世界日報 Web版

元仏大統領ジスカールデスタン死去


西側結束で冷戦終結に貢献

 フランスのバレリー・ジスカールデスタン元大統領が2日、死去した。94歳だった。1974年から7年間、大統領を務め、主要国首脳会議(サミット)を提唱し、75年にオイルショックの混乱の中、第1回サミットをパリ西郊外のランブイエ城で開催。日本を含む西側先進国の結束を施し、東西冷戦終結に貢献した。

バレリー・ジスカールデスタン元仏大統領(AFP時事)

バレリー・ジスカールデスタン元仏大統領(AFP時事)

 48歳で大統領に就任したジスカールデスタン氏は、マクロン大統領が17年に39歳で大統領に就任するまで、第5共和制では最も若い大統領だった。

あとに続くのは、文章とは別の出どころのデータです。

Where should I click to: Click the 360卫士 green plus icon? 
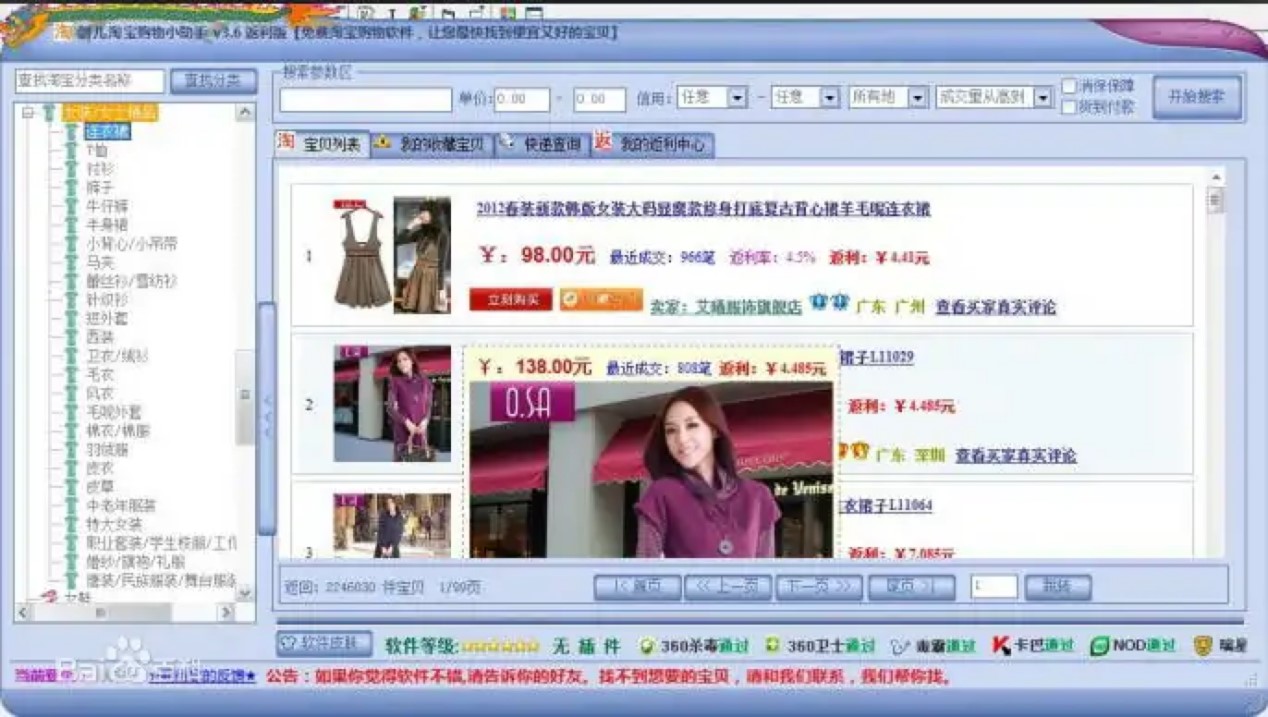[x=772, y=646]
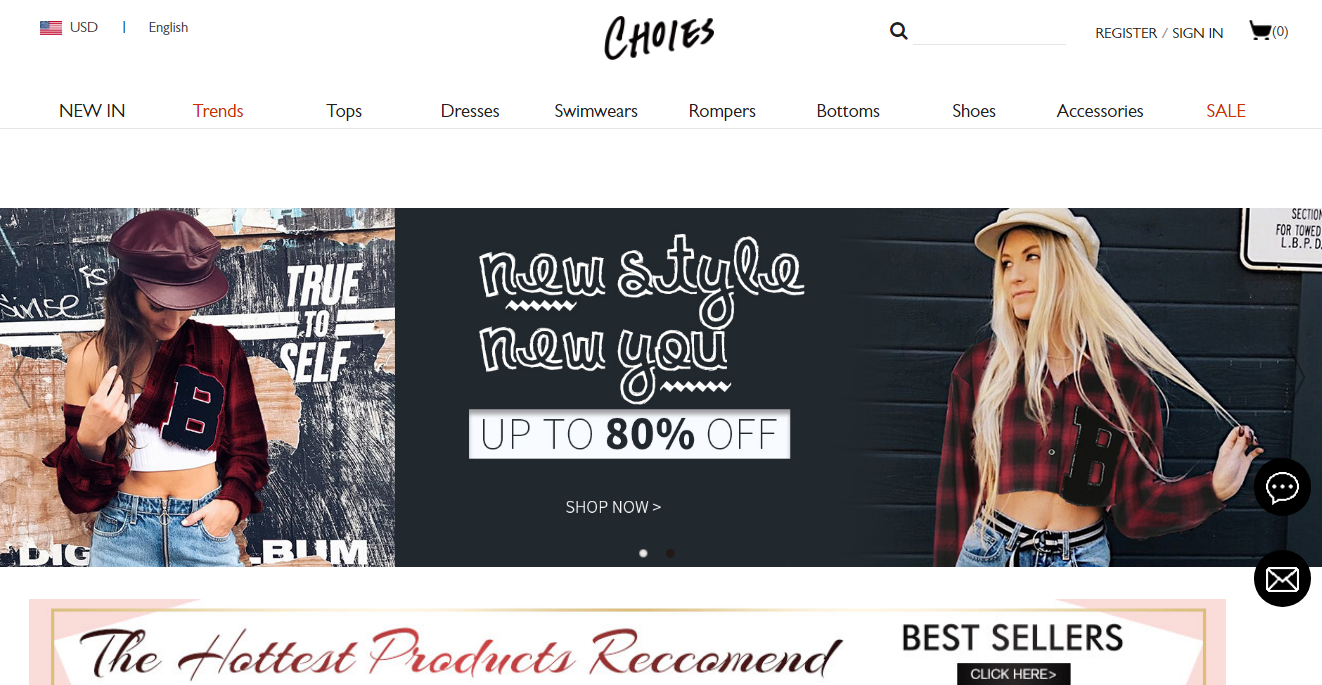Click the REGISTER link

tap(1126, 33)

「フランスのケネディ」と呼ばれ、政治的には保守のドゴール派とは一線を画し、中道勢力を結集し左派を巻き込み、幅広い支持層に支えられた。

 家族の話では、新型コロナウイルスの感染で死去したとされる。1926年、独コブレンツ生まれでエリート養成校の国立行政学院(ENA)卒。56年に国民議会(下院)議員となった。2度、経済・財務相を務めた。頭脳明晰で高齢になっても重要な政治局面で的確な発言を行い、存在感を示した。

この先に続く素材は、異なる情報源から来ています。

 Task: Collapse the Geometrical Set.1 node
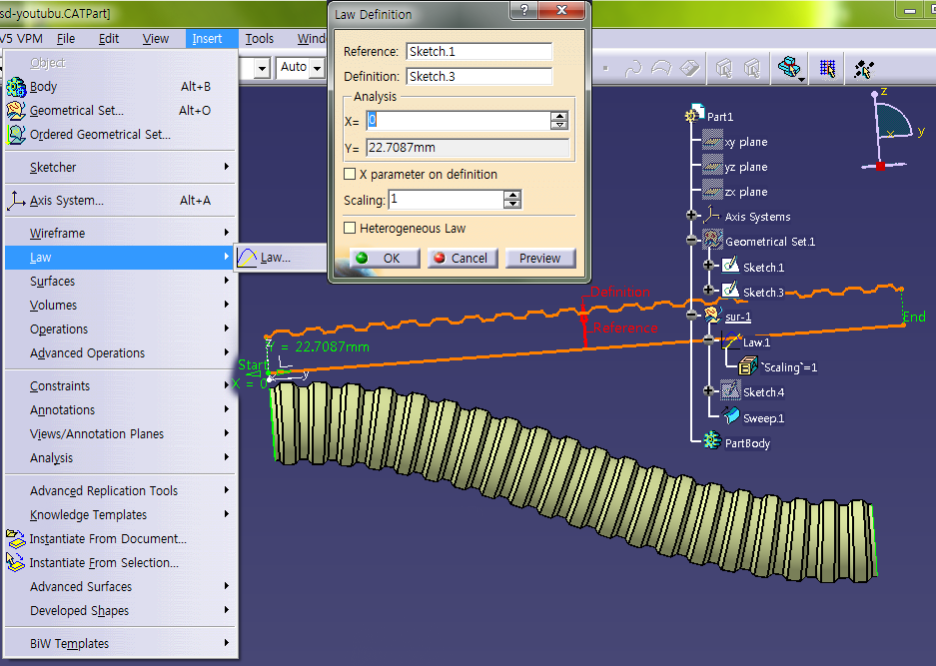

 また、欧州統合に尽力したことで知られ、79年に西ドイツ(当時)のシュミット首相とともに欧州の為替安定の枠組みとなる「欧州通貨制度」(EMS)を創設し、単一通貨ユーロ導入の基礎を築いた。02年、「欧州の将来に関する協議会」の議長に推挙され、欧州憲法条約の起草を担う重責も担った。

 欧州統合の中心的存在だったジスカールデスタン氏は、英国のEU離脱が国民投票で決まった直後「性急過ぎた統合で、にわか仕立てが露呈した。もっと時間をかけるべきだった」との声明を出し持論を展開した。第1回サミットに参加した首脳の最後の生き残りだった。

 1981年の大統領選挙で社会党のミッテラン氏に敗れ、再選はならなかったが、常にフランスでは一目を置かれ、スマートな身のこなしで好感を持たれていた。